Me: Why do you need every answer?
Them: I want to make sure I do a good job and get it right.Me: What happens if you don't do a good job? Or if it's not right?Them: I dunno. I just don't want to mess it up or be wrong.
Me: What's wrong with making mistakes? What's wrong with being wrong?
Them: Um...I dunno. I just don't want to fail.
Me: Have you ever failed? Its awesome.
I ended up calling everyone together in the office today after reviews were done and had a little sit down to address this and told them this:
I have never had one client that came in and said they want exactly such and such, and they want it this way and that way, and they knew exactly what they wanted to pay for it, and then....it actually happened. We work in an industry that is full of the GREY. Clients sort of know what they want, but they can't tell it to you.
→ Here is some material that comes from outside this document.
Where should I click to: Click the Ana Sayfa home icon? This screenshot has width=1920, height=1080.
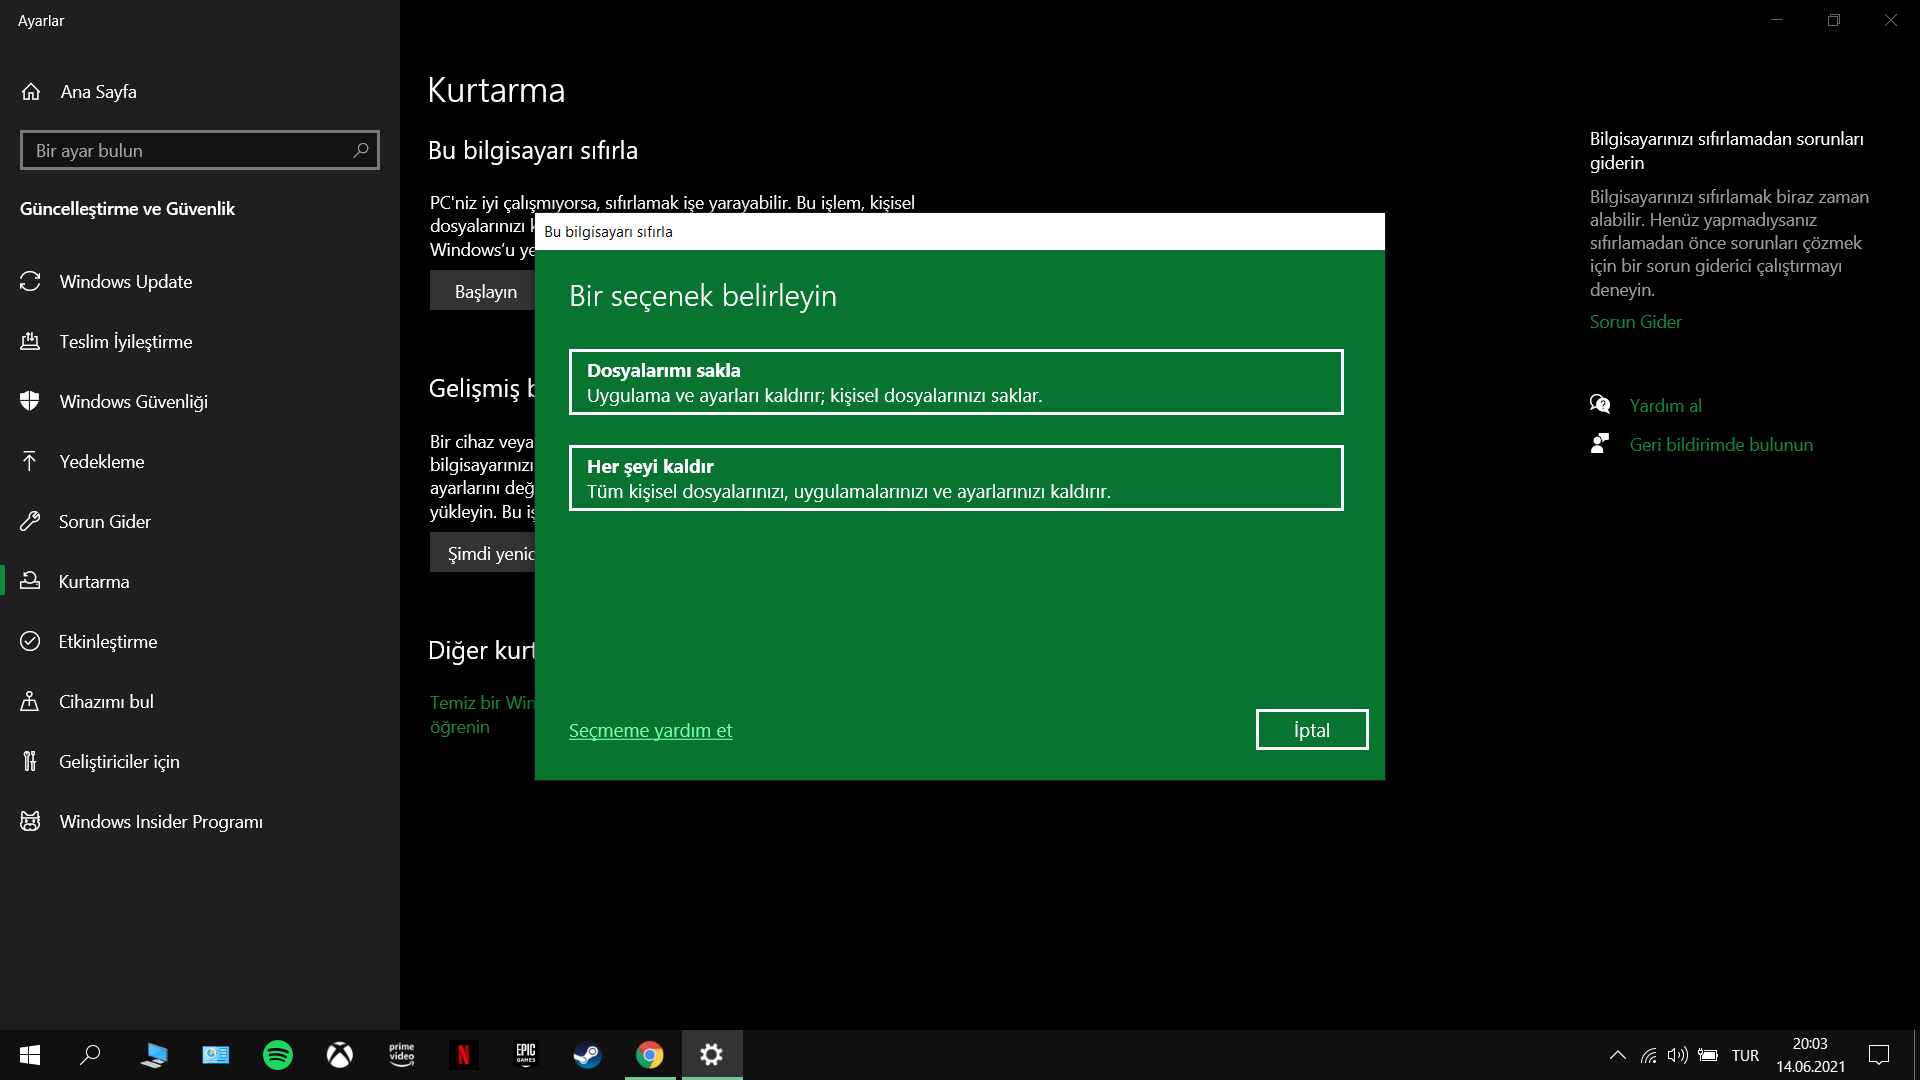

When I work with my project managers and give them instruction there is always some GREY. And when they turn around and direct staff there is even more GREY. And thats OK.
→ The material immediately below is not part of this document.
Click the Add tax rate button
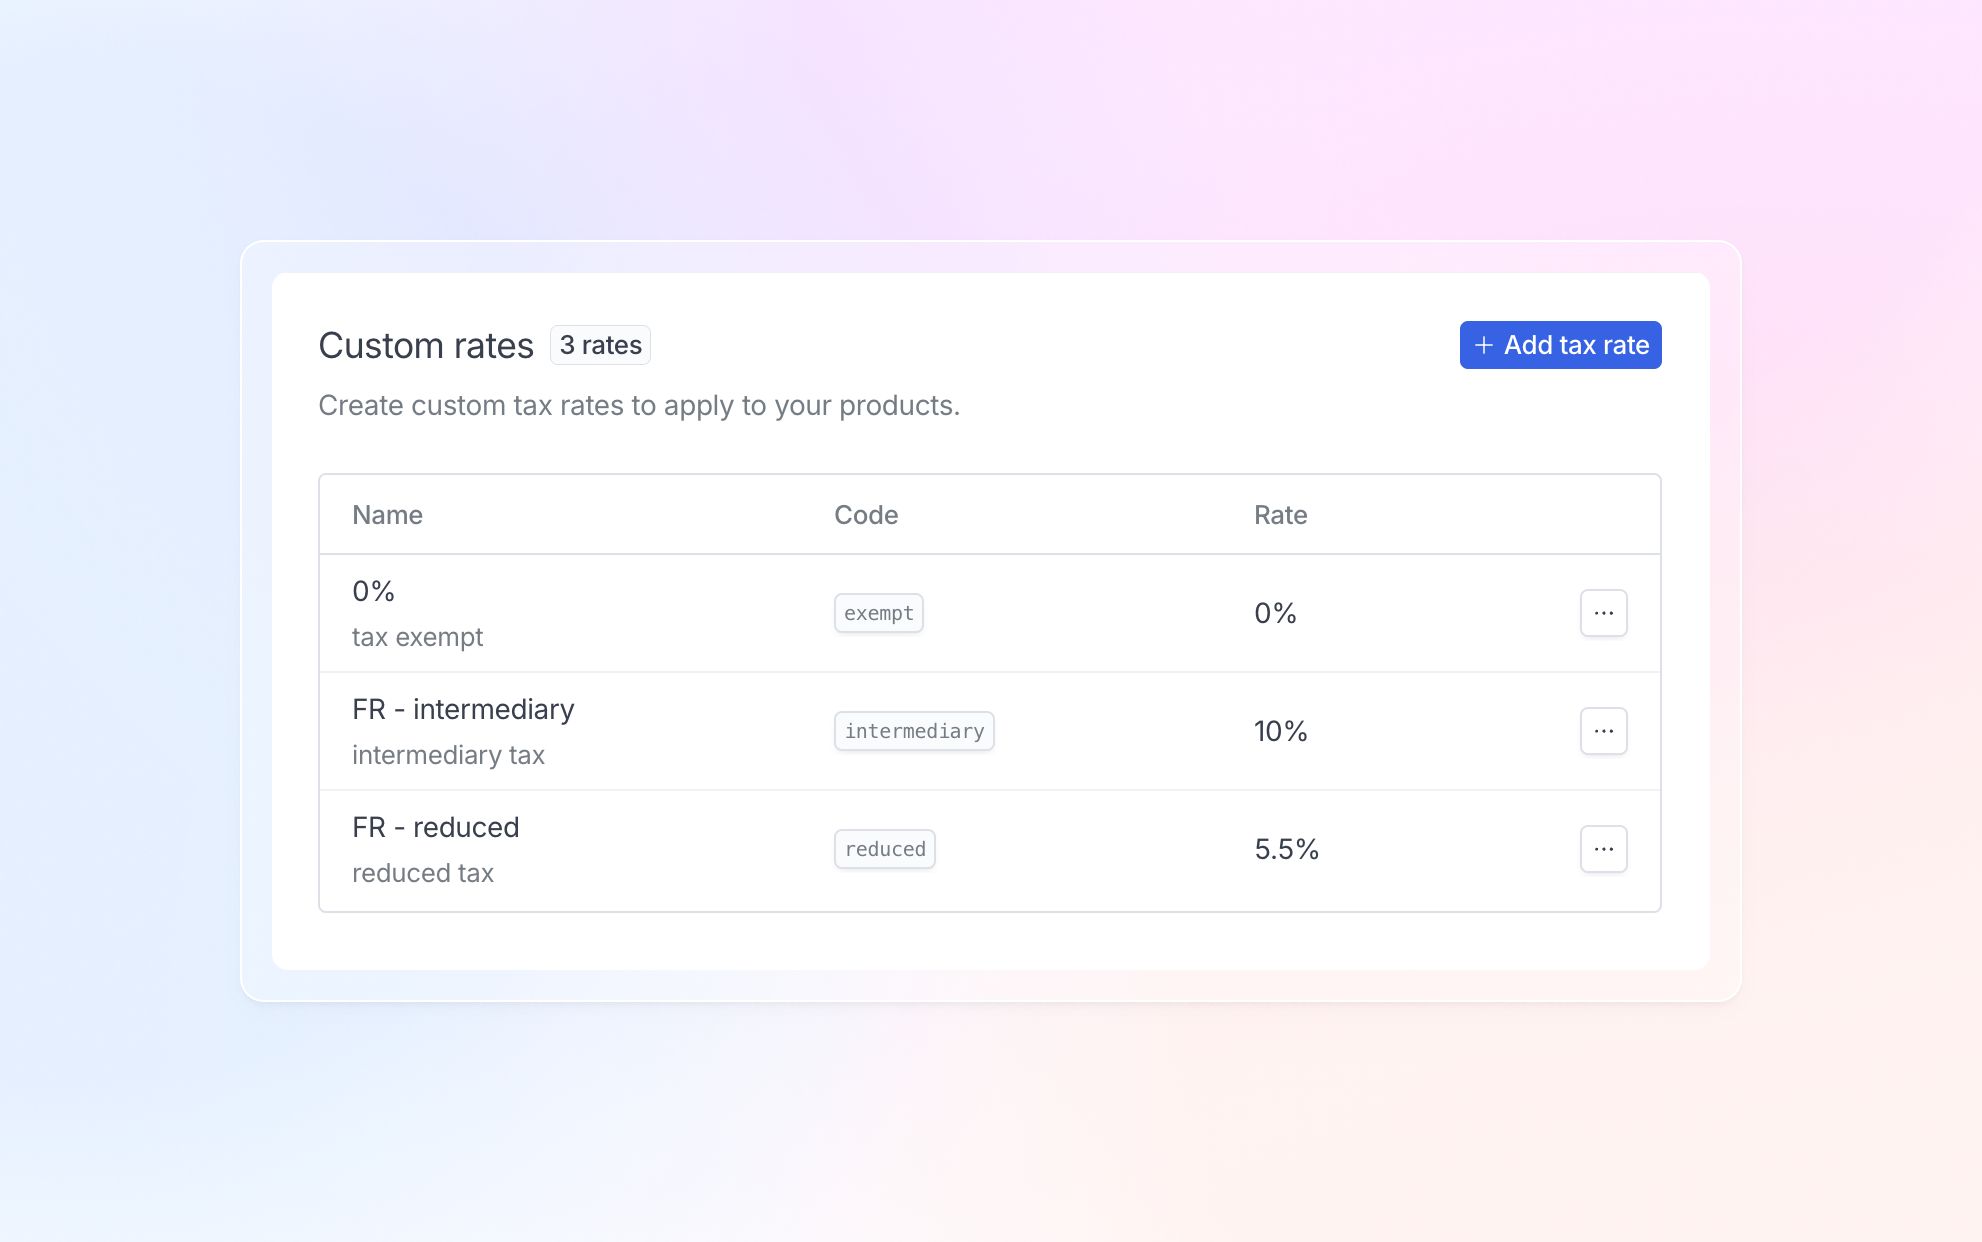 click(1560, 345)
There is nothing wrong with being wrong. In fact you have to be wrong a lot to learn how to do things right in this industry. This company doesn't go out of business because Stephen Ruiz didn't sell the client on the first idea. Or Yesika Soto, AIA didn't get the interior design perfect. Or that Craig Uptmor somehow had to make a second and third presentation to get the design nailed down. Architecture is a NON-LINEAR profession that has as much to do with FEELING the design as it does with the technicalities of design.
I have gladly let employees spin for a few days on a design, or a site plan, or a rendering, or a cartoon set - knowing full well that they are going in circles and not producing work. I WANT them to feel that at least once. Sometimes we get so deep into a task that we don't even realize we're stuck. But by having had the experience of spinning, you'll know and remember that feeling so you can ask for help.
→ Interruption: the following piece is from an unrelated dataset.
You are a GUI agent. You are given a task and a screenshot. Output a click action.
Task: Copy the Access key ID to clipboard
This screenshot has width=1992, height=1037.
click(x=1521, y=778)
Hell - I get stuck, a lot. I had a 100 acre master plan to crank out in a few days and just couldn't get off first base. So I grabbed the three closest people to me in the office with some trace paper and a print out of the site and just started to sketch and collaborate and sketch and throw away and sketch again until finally we collectively got to something that worked.
Its OK to fail. Its OK to be wrong. Its OK to not know what you're doing. What's important is that you KNOW that something is wrong, and you reach out to the people around you and rely on them to find the right solution to a project.
So what does any of this have to do with my dad and birthdays? Nothing really. I forgot his birthday last week and it just so happened that I was going to stop by his house on my way to a meeting to say hi. My sister reminded me it was his birthday on a phone call before I got there. We ended up going out to breakfast with my mom, dad, niece and nephew - nobody the wiser that I had no idea it was November 21st.
But, yes. Maybe there is a connection here. What good does it do to try and wrap up a single persons contribution to the firm in a 20 minute sit down and three pieces of paper? Probably nothing. What I have learned in the 30 odd months of running this ship is that people want to be heard on a Wednesday. They want to be included. They want to be listened to. They want to have feedback in the moment that identifies what can be done better, and what was done well.
I hear my dad in my head - what good does it do to celebrate another year of service in a single sit down? What have you done to connect on the other 364 days of the year?